Our first day taught me that I CAN really do this stuff. With a little more practice, I know our belay transitions will get faster and cleaner. Also, I’ve found I can be a bit dictatorial at times about how I want things to go when I’m on lead, and I need to mellow it out a bit (I’m a bit of a safety bitch. Thank you for being patient with me, Jer!). It’s never out of a lack of trust, however, because there was never a time when I felt uncomfortable with Jer belaying me. It’s not a bad thing to be reminded that there’s a reason you trust your climbing partners with your life.


Comments (8) Trackbacks (0)
  1. Hooray! Congrats on your first multi-pitch trad lead – I know it’ll lead to many more!

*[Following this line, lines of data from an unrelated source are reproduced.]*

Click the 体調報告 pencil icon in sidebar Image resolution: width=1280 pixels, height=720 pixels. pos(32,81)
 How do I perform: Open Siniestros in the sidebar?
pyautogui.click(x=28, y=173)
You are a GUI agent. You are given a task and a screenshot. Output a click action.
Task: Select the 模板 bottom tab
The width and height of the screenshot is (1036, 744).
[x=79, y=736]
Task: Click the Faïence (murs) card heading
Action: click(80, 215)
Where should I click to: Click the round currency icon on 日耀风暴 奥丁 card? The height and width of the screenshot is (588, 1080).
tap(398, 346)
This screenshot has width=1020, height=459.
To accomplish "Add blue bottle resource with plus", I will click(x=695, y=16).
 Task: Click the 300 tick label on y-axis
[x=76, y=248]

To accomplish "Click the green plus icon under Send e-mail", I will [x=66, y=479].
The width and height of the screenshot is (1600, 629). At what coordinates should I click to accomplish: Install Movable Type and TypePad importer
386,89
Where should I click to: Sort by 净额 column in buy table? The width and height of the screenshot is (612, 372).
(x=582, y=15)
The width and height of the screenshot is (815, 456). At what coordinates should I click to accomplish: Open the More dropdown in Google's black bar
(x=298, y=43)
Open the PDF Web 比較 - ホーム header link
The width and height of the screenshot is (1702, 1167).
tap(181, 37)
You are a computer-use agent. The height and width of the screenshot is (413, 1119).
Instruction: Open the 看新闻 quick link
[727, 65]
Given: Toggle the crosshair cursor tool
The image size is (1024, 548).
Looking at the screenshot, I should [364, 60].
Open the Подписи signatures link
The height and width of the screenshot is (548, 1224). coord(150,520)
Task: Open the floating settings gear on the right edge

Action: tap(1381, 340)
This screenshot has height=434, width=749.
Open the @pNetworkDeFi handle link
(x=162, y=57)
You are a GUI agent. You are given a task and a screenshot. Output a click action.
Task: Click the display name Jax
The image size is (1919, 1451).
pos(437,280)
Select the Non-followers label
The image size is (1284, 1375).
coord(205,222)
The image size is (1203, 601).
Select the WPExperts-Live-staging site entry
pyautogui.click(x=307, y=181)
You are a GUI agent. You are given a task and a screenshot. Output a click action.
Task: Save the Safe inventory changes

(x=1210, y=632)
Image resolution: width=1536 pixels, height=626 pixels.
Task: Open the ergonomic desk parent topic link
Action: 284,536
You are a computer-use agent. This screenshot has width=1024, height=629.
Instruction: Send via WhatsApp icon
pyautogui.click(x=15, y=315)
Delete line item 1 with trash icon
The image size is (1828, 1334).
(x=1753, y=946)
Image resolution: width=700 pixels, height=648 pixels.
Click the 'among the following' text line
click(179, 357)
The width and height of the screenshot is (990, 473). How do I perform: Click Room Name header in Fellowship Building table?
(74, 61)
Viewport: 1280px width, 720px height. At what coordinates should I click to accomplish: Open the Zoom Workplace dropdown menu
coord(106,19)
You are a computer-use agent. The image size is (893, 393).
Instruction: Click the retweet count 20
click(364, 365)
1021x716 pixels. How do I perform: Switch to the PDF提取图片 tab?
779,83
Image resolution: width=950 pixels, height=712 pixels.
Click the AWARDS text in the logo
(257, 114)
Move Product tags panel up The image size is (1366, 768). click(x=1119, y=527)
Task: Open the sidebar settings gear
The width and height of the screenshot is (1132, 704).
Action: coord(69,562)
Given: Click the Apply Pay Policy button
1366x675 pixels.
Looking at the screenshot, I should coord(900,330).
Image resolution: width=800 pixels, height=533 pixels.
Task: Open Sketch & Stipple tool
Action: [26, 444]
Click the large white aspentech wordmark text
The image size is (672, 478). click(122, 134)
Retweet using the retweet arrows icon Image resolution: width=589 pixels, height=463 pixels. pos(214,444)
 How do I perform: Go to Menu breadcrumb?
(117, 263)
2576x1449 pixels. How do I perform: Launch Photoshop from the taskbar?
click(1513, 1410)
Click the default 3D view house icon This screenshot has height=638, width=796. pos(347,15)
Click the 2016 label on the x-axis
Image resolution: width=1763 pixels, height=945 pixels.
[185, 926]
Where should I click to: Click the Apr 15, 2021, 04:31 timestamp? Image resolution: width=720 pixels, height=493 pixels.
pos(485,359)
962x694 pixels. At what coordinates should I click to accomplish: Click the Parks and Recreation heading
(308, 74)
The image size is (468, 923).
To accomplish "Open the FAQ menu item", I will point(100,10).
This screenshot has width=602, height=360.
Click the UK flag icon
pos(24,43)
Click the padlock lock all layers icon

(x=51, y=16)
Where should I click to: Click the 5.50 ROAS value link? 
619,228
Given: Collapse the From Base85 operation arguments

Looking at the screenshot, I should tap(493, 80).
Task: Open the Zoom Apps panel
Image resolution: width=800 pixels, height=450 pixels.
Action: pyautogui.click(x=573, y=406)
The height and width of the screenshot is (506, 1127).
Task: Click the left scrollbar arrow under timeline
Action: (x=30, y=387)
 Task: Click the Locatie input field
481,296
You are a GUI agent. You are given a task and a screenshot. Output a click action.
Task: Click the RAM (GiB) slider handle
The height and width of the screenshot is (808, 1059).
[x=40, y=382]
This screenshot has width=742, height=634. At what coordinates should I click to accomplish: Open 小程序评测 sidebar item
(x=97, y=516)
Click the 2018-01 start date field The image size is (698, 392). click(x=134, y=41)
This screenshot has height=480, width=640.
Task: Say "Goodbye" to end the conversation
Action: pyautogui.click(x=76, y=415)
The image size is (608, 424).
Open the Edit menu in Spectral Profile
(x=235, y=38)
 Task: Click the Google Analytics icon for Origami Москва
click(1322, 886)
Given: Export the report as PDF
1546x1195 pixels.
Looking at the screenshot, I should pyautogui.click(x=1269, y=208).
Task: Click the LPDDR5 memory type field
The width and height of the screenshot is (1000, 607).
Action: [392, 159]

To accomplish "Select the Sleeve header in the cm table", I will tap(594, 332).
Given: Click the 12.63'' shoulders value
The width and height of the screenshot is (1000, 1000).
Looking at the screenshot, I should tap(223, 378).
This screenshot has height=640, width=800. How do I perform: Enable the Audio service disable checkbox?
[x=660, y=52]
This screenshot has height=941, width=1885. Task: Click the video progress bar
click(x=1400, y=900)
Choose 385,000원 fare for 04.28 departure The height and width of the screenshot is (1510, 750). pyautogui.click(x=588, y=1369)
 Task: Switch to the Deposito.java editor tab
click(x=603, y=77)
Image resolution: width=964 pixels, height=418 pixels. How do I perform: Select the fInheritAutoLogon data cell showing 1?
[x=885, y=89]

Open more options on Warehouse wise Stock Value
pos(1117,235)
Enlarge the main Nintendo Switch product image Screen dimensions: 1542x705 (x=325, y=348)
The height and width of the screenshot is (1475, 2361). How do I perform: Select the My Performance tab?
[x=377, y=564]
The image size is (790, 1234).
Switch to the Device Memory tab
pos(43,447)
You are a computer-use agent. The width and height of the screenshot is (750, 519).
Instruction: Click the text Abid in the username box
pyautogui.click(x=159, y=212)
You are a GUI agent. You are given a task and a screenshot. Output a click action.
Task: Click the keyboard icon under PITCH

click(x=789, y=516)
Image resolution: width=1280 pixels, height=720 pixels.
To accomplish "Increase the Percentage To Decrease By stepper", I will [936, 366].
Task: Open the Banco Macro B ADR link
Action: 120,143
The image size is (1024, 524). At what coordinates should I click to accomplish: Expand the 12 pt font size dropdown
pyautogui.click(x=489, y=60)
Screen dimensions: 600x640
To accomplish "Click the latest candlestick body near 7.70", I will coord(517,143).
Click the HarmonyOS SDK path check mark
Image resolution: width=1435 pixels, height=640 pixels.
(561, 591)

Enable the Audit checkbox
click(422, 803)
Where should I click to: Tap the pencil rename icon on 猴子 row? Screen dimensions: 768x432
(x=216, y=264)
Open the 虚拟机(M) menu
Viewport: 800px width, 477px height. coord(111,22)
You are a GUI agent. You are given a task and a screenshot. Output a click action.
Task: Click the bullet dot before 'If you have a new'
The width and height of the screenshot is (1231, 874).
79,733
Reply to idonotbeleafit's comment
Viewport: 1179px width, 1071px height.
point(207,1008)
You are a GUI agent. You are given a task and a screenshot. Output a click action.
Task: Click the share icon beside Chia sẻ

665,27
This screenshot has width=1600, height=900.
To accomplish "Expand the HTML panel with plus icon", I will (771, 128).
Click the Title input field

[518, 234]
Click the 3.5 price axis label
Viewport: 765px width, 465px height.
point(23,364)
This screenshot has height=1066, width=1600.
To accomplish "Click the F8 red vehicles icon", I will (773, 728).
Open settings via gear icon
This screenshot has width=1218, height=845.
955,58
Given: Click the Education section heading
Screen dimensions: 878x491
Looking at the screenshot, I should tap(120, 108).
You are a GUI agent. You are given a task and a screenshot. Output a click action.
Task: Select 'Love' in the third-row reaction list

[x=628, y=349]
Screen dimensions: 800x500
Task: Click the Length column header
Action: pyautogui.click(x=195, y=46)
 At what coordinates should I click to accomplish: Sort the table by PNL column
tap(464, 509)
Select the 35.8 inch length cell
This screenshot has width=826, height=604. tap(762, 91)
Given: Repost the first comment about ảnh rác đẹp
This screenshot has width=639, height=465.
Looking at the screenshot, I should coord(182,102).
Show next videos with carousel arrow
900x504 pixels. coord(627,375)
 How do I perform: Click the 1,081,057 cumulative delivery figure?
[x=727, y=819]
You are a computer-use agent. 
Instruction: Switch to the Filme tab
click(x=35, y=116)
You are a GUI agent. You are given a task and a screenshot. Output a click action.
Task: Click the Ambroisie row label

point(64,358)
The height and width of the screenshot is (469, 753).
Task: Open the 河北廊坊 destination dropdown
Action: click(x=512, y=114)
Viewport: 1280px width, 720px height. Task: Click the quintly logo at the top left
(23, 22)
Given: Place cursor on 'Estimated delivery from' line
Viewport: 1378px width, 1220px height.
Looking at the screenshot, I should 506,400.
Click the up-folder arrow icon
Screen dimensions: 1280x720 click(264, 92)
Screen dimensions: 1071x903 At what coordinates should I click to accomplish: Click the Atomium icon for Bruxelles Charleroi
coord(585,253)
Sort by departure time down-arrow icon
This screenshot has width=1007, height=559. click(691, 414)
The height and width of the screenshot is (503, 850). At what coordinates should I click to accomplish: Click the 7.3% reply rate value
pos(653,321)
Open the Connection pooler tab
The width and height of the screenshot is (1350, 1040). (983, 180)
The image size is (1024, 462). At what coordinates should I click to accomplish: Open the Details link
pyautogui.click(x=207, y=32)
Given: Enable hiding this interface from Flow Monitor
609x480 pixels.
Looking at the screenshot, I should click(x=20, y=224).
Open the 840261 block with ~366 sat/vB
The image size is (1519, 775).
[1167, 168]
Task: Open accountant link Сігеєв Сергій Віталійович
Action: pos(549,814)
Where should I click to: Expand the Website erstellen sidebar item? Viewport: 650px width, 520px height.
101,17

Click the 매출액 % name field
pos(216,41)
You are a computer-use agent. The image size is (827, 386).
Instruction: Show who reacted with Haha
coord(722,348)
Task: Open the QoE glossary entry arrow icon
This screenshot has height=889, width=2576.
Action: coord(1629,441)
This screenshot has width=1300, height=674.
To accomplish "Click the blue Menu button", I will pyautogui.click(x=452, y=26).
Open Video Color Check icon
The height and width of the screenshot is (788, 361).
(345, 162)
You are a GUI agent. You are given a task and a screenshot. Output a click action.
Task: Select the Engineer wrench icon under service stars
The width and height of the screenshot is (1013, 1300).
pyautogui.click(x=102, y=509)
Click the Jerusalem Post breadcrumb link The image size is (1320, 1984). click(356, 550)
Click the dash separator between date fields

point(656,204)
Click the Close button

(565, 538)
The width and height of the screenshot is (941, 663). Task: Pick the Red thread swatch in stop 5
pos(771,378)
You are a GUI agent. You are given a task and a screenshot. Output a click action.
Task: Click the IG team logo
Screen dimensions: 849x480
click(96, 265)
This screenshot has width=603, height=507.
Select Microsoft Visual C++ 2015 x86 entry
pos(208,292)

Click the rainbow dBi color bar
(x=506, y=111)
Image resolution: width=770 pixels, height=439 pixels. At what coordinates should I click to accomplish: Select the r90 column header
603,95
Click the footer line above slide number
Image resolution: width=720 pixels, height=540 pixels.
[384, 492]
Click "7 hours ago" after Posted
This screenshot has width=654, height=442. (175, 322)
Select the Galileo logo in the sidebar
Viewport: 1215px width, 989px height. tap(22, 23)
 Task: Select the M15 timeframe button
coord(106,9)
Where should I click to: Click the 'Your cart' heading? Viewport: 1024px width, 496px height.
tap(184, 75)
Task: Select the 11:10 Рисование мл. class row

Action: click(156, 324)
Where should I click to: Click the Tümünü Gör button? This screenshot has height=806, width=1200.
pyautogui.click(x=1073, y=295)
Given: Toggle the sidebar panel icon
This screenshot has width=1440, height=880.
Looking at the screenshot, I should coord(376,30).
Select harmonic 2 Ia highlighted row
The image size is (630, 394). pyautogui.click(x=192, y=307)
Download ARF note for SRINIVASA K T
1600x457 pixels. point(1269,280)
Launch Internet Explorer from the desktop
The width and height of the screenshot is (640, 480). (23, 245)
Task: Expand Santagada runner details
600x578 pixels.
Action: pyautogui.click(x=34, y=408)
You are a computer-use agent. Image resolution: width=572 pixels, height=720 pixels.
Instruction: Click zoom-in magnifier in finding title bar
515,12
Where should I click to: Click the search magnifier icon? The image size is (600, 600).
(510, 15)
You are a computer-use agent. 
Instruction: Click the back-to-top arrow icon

  2. THANK YOU!!! @rockgrrl

  3. GREAT JOB, Nina. Well done! We all (at least, everybody I know!) struggles with slinging and rope drag in the beginning! I’m now getting it (in theory) … from the ground, I am getting better at coming up with a plan. But still — in the moment, when the stance isn’t as good as I hope, I still wind up short clipping gear to trade a little rope drag for the few extra seconds of adding a quickdraw or sling. I’m sure it will get more natural in time. Belay changeovers are the same thing. I was lucky to do a TON of seconding with one partner whose style and approach to belay changeovers I liked, so I just adopted his style when I’m on the sharp end. Doing the same “right” thing every time, with the same sequence and same checks makes it easier to just focus on each step.

    I’m so proud of you, both for the climbing, and for your very first trip report. WELL DONE!

  4. Good times, Nina, and great write up! I take the photos, and you stitch it all together beautifully with words! Nicely done!

  5. This post makes me so jealous my trip to Yosemite feel through. That view from the second belay ledge is amazing! But I guess Eldorado Canyon, Flatirons and Lumpy Ridge will just have to do :)

  6. @Caleb
    If you’re ever looking for folks to join you in Yosemite, I know two people who could help make that happen… :)

  7. @Caleb Sounds like you have a good trip planned =) Yosemite is definitely worth the trip out here though!

  8. @Sara Thanks for the encouragement! I think Jer and I were getting better by the last belay already so hopefully we’ll get enough chances this summer to get the transitions down even smoother. Of course, the problem will be finding enough free weekends to get out and climb.